• [Document passage]:
---*---

Investors will be hoping for more certainty and leadership from government on matters of labour, mining rights, royalties and nationalisation as the new Minister of South African Mineral Resources, Ngoako Ramathlodi begins his term of office.
“Investors want political certainty on how the government views mining assets, nationalisation and state involvement in the sector. The government has been ambiguous on these difficult issues and it hurt its credibility,” says Olivier Barbeau, mining specialist at auditing and advisory firm, Moore Stephens South Africa.
Barbeau says investors want to know where they stand. “The government needs to come out very clearly on its stance on the mining industry, as well as on the labour market.
“The market does not like vagary and ambiguity-it always perceives it negatively. The government needs to set the record straight,” says Barbeau.
Investors are also expecting Ramathlodi, a former lawyer and Deputy Minister of Correctional Services, to make an effort to allay investor fears on the labour front, particularly with the crippling four-month-long strike in the platinum sector still underway.

---*---

• [Lines from a pointing dataset]:
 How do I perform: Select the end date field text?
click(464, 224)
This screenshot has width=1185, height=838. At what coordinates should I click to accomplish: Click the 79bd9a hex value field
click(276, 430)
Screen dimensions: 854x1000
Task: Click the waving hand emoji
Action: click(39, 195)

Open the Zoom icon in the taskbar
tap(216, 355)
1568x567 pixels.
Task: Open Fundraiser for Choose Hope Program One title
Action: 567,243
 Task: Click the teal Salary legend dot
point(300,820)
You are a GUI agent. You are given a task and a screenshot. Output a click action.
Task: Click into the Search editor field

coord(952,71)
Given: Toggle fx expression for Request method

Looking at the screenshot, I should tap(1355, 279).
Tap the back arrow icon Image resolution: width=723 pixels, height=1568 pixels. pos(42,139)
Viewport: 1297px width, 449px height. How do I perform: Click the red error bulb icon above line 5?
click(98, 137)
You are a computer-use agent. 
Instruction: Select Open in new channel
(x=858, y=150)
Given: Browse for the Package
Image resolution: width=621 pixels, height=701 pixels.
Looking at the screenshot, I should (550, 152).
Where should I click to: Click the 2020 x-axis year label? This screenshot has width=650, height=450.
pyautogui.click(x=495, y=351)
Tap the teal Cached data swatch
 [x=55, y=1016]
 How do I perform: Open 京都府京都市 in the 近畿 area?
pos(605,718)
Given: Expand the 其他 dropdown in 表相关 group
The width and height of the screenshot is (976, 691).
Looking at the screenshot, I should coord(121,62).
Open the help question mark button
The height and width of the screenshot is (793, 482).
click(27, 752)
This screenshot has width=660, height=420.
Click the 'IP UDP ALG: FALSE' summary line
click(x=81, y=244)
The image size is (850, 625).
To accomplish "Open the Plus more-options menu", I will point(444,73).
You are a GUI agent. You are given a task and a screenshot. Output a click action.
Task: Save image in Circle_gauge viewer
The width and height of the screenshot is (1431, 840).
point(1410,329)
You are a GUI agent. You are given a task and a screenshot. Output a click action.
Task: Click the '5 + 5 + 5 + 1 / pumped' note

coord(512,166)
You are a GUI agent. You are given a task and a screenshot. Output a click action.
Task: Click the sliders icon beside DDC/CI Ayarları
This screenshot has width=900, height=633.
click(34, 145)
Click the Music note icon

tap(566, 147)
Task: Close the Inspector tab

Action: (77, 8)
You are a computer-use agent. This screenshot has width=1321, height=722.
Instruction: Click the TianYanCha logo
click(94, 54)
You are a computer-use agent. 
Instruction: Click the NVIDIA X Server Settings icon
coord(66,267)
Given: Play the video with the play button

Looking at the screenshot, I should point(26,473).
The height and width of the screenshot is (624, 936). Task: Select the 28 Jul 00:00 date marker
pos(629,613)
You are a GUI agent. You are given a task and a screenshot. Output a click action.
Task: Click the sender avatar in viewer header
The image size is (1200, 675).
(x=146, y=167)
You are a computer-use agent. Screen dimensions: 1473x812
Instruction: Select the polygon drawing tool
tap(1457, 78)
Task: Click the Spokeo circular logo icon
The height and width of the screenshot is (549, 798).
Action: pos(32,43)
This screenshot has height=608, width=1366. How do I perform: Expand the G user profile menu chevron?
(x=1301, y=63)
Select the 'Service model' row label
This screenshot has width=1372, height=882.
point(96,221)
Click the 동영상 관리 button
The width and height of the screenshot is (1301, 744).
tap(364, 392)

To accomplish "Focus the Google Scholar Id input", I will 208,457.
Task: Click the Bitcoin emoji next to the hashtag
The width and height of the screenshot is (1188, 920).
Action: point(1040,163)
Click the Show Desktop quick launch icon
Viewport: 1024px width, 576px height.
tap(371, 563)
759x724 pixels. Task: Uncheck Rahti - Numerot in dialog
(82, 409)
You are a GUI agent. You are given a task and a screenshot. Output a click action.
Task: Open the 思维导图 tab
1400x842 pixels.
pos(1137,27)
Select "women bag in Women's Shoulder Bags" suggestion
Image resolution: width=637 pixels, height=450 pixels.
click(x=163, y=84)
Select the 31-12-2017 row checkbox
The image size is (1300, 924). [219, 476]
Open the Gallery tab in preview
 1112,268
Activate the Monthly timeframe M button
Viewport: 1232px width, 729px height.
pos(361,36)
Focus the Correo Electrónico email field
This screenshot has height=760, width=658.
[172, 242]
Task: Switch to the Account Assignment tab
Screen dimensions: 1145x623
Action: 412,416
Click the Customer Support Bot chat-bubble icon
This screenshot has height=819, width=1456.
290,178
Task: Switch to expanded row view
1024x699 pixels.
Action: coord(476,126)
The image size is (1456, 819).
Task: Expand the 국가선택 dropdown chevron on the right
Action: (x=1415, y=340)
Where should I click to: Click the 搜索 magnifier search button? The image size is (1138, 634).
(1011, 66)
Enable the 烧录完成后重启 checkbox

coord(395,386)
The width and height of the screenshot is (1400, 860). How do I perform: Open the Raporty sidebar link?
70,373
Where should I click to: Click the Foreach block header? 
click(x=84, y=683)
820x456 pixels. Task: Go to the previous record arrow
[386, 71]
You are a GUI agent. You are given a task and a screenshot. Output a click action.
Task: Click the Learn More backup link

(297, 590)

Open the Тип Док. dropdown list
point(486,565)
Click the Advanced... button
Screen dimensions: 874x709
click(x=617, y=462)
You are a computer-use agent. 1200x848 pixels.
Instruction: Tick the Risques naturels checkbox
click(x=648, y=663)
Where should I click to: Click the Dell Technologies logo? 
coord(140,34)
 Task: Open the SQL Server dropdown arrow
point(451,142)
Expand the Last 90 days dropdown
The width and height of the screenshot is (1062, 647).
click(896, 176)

---*---

• [Short problem]: According to the passage about South Africa's new Minister of Mineral Resources, at which firm is Olivier Barbeau a mining specialist? The lines are not needed for this.

• [Output of the exercise]: Moore Stephens South Africa, an auditing and advisory firm.